(Dataset items)
# # # #

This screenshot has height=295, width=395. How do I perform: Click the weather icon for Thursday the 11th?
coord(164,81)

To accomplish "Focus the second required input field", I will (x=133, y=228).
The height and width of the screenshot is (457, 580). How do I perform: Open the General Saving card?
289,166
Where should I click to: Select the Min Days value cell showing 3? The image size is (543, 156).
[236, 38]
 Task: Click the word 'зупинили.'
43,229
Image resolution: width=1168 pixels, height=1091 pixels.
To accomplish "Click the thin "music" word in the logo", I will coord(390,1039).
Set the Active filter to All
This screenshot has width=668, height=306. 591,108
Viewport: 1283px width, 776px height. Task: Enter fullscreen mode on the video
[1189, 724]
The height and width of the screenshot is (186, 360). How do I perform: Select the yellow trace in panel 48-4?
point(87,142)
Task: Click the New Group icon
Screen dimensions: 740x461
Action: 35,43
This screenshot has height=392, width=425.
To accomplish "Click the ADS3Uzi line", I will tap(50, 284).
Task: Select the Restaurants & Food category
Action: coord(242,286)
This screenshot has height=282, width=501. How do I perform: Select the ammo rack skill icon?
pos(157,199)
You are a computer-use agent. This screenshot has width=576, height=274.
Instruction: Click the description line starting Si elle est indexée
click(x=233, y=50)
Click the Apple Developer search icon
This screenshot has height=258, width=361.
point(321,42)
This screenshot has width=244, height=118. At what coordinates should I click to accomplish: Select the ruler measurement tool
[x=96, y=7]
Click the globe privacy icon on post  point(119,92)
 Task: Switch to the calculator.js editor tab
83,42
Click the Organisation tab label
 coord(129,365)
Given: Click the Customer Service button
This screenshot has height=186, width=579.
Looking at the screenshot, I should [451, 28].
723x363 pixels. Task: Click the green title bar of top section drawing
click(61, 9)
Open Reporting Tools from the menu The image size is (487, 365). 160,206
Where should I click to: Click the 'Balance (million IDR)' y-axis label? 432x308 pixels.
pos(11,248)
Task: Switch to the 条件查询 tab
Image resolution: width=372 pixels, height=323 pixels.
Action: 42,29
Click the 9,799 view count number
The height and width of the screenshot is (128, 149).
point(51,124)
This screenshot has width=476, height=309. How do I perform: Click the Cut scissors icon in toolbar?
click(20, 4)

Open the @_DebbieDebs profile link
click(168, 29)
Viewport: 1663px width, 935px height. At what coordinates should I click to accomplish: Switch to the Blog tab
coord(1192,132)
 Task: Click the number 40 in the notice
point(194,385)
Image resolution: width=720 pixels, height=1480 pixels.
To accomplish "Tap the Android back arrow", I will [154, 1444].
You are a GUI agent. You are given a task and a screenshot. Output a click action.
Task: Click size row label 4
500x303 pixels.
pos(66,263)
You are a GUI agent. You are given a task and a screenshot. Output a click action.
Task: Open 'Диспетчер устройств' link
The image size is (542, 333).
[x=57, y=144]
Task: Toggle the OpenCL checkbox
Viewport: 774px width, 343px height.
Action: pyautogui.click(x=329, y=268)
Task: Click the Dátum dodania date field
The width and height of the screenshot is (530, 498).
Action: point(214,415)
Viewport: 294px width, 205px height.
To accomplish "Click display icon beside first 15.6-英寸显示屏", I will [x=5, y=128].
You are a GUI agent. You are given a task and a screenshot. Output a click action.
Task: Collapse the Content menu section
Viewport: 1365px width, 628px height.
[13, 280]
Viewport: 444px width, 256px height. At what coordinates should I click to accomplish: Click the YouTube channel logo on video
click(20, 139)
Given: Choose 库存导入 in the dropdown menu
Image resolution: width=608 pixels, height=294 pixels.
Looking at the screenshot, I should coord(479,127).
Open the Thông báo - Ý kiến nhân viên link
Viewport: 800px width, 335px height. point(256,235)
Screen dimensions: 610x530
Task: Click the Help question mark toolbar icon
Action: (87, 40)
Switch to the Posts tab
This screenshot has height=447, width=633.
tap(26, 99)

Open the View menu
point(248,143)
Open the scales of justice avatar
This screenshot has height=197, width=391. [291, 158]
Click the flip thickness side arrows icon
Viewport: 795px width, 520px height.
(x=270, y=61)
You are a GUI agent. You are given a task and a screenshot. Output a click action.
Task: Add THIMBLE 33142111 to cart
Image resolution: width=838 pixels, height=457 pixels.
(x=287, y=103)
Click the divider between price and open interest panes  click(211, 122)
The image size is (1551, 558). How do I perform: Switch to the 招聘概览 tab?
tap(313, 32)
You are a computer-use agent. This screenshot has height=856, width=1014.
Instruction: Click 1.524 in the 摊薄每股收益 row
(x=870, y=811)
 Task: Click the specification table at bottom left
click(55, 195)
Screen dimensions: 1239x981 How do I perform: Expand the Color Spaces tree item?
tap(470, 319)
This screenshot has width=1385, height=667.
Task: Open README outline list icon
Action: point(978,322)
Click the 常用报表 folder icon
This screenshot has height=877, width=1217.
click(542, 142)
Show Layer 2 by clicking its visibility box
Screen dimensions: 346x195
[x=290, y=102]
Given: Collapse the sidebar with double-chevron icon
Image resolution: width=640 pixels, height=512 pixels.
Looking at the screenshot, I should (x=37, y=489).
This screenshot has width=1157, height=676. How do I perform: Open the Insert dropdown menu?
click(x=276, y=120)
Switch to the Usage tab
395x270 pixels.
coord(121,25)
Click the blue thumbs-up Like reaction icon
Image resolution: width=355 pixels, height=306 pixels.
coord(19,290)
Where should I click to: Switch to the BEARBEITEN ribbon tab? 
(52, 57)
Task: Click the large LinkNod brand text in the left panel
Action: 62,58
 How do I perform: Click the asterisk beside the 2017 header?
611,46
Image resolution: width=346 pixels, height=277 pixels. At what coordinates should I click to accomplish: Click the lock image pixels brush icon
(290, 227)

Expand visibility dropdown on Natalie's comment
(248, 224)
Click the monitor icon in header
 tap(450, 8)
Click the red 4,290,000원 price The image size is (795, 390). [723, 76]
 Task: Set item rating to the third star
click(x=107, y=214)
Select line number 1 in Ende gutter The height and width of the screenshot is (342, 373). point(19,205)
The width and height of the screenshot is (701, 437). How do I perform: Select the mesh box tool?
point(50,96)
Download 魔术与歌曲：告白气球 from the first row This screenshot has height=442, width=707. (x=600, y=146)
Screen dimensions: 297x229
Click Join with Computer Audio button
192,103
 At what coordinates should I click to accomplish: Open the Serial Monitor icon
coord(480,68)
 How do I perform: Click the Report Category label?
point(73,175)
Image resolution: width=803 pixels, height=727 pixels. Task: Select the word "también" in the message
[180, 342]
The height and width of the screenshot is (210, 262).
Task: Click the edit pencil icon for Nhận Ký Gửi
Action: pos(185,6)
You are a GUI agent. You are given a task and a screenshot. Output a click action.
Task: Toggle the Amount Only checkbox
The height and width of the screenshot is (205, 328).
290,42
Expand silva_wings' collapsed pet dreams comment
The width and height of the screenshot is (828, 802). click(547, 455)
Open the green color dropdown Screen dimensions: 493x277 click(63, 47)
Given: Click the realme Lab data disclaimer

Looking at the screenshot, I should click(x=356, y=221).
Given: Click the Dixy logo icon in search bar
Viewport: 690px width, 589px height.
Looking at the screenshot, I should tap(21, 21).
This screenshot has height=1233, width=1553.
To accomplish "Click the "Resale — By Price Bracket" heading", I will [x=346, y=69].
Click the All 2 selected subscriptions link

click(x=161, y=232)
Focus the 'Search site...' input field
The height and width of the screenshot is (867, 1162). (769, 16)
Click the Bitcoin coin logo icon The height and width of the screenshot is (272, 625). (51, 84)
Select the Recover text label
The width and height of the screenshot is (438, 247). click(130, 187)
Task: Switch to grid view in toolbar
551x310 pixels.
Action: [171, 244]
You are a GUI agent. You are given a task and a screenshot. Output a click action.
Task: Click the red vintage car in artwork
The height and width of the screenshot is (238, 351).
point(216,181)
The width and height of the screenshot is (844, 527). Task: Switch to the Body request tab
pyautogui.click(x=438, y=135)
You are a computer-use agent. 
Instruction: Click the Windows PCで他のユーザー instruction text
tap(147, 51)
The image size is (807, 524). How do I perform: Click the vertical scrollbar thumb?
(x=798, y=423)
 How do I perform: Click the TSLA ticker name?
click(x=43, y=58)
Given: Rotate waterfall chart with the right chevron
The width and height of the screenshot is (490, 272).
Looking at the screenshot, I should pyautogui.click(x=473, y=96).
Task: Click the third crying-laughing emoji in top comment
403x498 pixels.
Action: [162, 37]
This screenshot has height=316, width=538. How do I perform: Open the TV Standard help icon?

# # # #

## WHAT IS EXPECTED
Copy the lines above exactly, beginning at the line that has "Task: Click the New Group icon" and stopping after the line that has "Click the globe", and omit the rest.

## ANSWER SECTION
Task: Click the New Group icon
Screen dimensions: 740x461
Action: 35,43
This screenshot has height=392, width=425.
To accomplish "Click the ADS3Uzi line", I will tap(50, 284).
Task: Select the Restaurants & Food category
Action: coord(242,286)
This screenshot has height=282, width=501. How do I perform: Select the ammo rack skill icon?
pos(157,199)
You are a computer-use agent. This screenshot has width=576, height=274.
Instruction: Click the description line starting Si elle est indexée
click(x=233, y=50)
Click the Apple Developer search icon
This screenshot has height=258, width=361.
point(321,42)
This screenshot has width=244, height=118. At what coordinates should I click to accomplish: Select the ruler measurement tool
[x=96, y=7]
Click the globe privacy icon on post  point(119,92)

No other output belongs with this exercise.